Generous people really do listen to their hearts, scientists find

Charitable people are believed to be better at detecting their own heartbeats than more selfish individuals.

Generous people really do give from the heart, research suggests.

They are better able to detect their own heartbeats than more selfish individuals, a study has shown.

And it could be that listening to their hearts prompts them to make charitable decisions, scientists believe.

Psychologists made the discovery after asking volunteers to take part in a computer-based game that involved choosing whether or not to share money with a stranger.

The sensitivity of participants to their own body states was tested by playing them sounds that were either in or out of time with their heartbeats.

Scientists say generous people are better at detecting their own heartbeats than more selfish individuals (Yodiyim/Getty Images)

Greater generosity was found to coincide with a better ability to judge whether or not the sounds and heartbeats were synchronised.

Volunteers who were 10% better at detecting their heartbeats gave away £5 more on average than other players.
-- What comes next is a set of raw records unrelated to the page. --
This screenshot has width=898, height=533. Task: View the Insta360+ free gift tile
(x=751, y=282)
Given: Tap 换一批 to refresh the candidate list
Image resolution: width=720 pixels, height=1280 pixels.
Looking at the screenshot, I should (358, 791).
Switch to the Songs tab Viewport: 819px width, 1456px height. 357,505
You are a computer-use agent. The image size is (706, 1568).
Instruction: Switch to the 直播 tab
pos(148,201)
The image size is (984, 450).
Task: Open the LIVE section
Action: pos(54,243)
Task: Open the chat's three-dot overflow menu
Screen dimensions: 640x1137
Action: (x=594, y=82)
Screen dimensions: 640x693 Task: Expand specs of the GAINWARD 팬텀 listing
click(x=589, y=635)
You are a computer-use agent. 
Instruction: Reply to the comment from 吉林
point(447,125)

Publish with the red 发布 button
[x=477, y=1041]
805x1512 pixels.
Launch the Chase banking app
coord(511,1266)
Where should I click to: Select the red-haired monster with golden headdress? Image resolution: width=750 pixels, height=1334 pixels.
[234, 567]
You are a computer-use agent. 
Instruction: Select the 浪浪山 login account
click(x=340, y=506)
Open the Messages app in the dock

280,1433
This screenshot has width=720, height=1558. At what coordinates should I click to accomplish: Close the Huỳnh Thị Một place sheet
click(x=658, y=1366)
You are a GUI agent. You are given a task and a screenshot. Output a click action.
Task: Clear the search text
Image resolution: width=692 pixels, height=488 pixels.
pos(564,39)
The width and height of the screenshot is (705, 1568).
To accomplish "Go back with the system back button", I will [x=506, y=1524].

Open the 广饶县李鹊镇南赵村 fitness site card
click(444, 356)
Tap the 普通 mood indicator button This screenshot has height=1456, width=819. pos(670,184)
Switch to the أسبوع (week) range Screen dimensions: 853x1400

Dr Jane Aspell, from Anglia Ruskin University, said: “Our results showed an association between sensitivity to heartbeats and generosity, but more research is needed to understand why this relationship exists.

“It may be that an emotionally-charged situation – such as deciding whether or not to give money away – causes a change in heartbeat. This bodily change may then bias decision-making towards the generous option in those people who are better at detecting their heartbeats.

stethoscope on the ECG.
Decisions resulting from emotionally-charged situations causes a change in heartbeat, researchers say (Sudok1/Getty Images)

“These findings suggest that, in some sense, people ‘listen to their heart’ to guide their selfless behaviours.”

The game had parallels with real-life charitable giving by donors to recipients they do not know, said the scientists.

During the tests, heartbeats were recorded using an electrocardiogram (ECG) to pick up electrical activity with sensors attached to the skin.

Study co-author Dr Richard Piech, also from Anglia Ruskin University, said: “Despite clear biological and economic advantages of acting in self-interest, people consistently make decisions that benefit others, at a cost to themselves. Our study suggests that selfless acts may be influenced by signals from the body that reach the brain.”

The findings appear in the appear in the journal Scientific Reports.